The officials in Washington and European capitals said the British are pushing proposals to provide military training, body armor and other technical support to members of the Free Syrian Army who have been determined not to have links to extremists. The officials said, however, that the U.S. was not yet ready to consider such action although Washington would not object if the Europeans moved ahead with the plans.
The Obama administration has been deeply concerned about military equipment falling into the hands of radical Islamists who have become a significant factor in the Syrian conflict and could then use that materiel for terrorist attacks or strikes on Israel.
The Italian government, which is hosting Thursday's conference, said on Monday that the Europeans would use the meeting "to urge the United States' greater flexibility on measures in favor of the opposition to the Assad regime."
"They will be asking, in particular, that 'non-lethal' aid be extended to include technical assistance and training so as to consolidate the coalition's efforts in the light of what emerged at the latest meeting of the EU Foreign Affairs Council," the foreign ministry said in a statement. In a recent meeting, European Union foreign ministers agreed that support to the rebels needed to be boosted.
Officials in Washington said the United States was leaning toward providing tens of millions of dollars more in non-lethal assistance to the opposition, including vetted members of the Free Syrian Army who had not been receiving direct U.S. assistance. So far, assistance has been limited to funding for communications and other logistical equipment, a formalized liaison office and an invitation to al-Khatib to visit the United States in the coming weeks.
The officials stressed, however, that the administration did not envision American military training for the rebels nor U.S. provision of combat items such as body armor that the British are advocating.
The officials said the U.S. is also looking at stepping up its civilian technical assistance devoted to rule of law, civil society and good governance, in order to prepare an eventual transition government to run the country once Assad leaves.

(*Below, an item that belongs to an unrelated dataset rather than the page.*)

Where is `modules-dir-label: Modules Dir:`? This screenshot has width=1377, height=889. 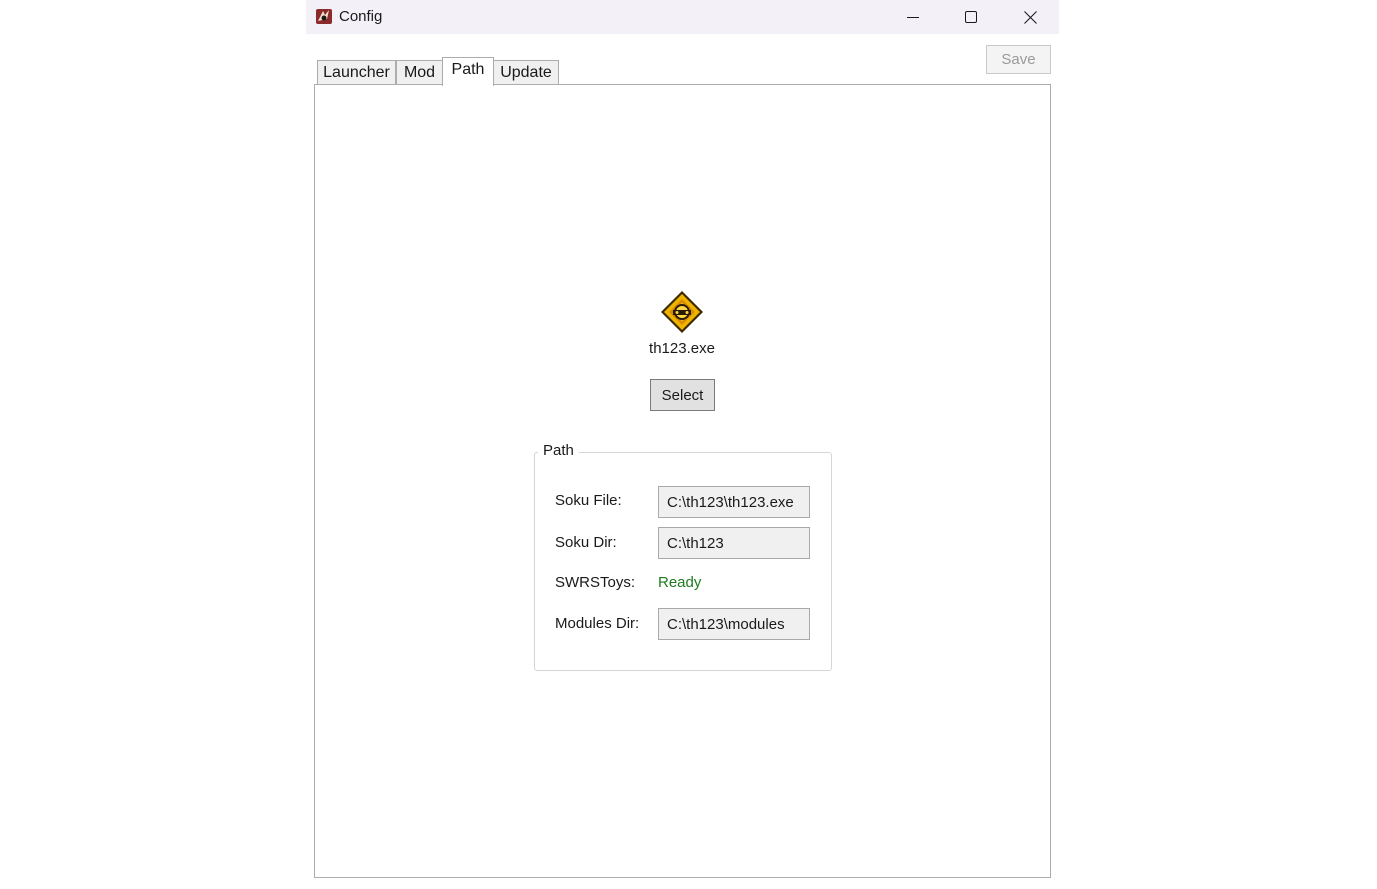
modules-dir-label: Modules Dir: is located at coordinates (598, 624).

In Europe, meanwhile, Kerry on Tuesday visited Berlin where he met his Russian counterpart, Sergei Lavrov, for the first time in his new post, spending more than an hour discussing the Syria conflict. Russia has been a strong supporter of Assad and has, along with China, repeatedly blocked efforts at the United Nations to impose global sanctions against the regime unless it stops the violence that has killed nearly 70,000 people.

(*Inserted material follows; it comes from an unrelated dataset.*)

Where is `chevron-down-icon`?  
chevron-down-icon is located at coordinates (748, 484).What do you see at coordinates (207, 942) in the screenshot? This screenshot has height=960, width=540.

State Department spokeswoman Victoria Nuland said the two met for an hour and 45 minutes, spending more than half that time on Syria in what she called a "really serious and hardworking session."
Kerry and Lavrov discussed how they could implement the so-called Geneva Agreement, which is designed to get the Syrian government and rebels to plan a transitional government for the time after Assad leaves office, Nuland said.

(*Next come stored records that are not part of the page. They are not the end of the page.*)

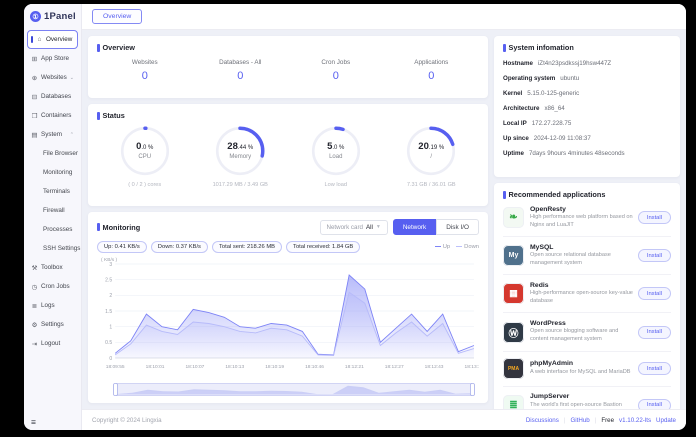 This screenshot has height=437, width=696. Describe the element at coordinates (240, 62) in the screenshot. I see `stat-label: Databases - All` at that location.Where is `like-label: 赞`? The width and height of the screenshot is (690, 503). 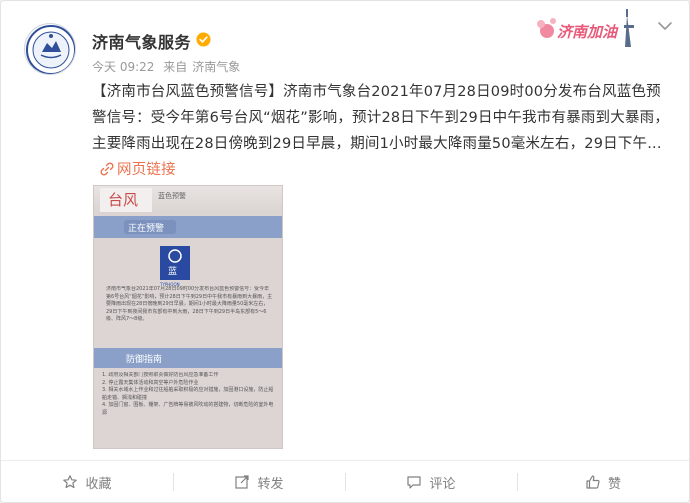
like-label: 赞 is located at coordinates (614, 484).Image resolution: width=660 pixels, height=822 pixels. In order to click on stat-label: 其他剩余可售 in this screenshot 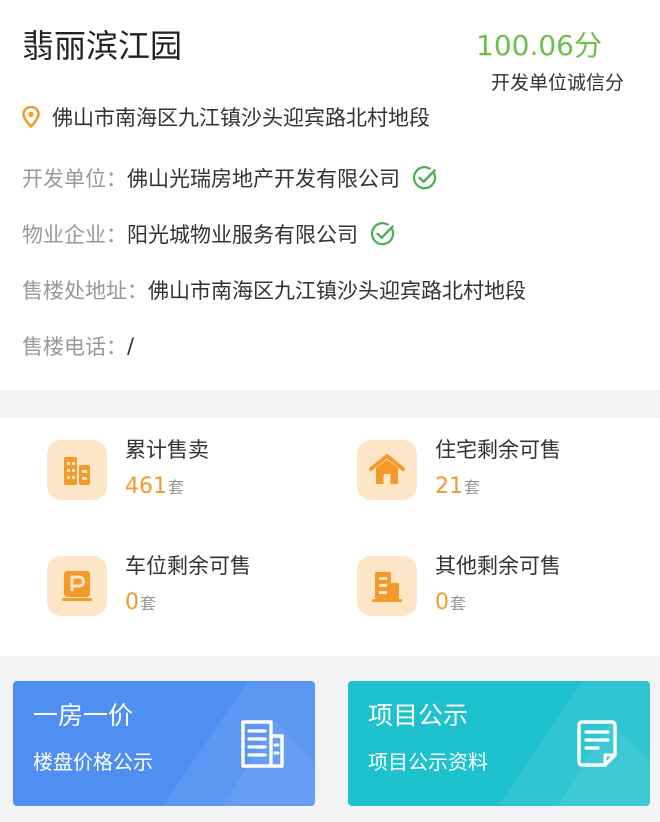, I will do `click(498, 566)`.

Lavrov told Russian news agencies that his talks with Kerry were "quite constructive." On Syria, he said the two reaffirmed their "intention to do all Russia and the U.S. can do. It's not that everything depends on us, but we shall do all we can to create conditions for the soonest start of a dialogue between the government and the opposition."
Syria's foreign minister was in Moscow on Monday and while there expressed a willingness to meet with opposition leaders.
The Syrian National Coalition is skeptical about outside help from the West and threatened to boycott the Rome meeting until a series of phone calls and meetings between Kerry and his ambassadors and Syrian opposition leaders repaired the schism. The council now says it will attend the meeting, but is hoping for more concrete offers of help, including military assistance.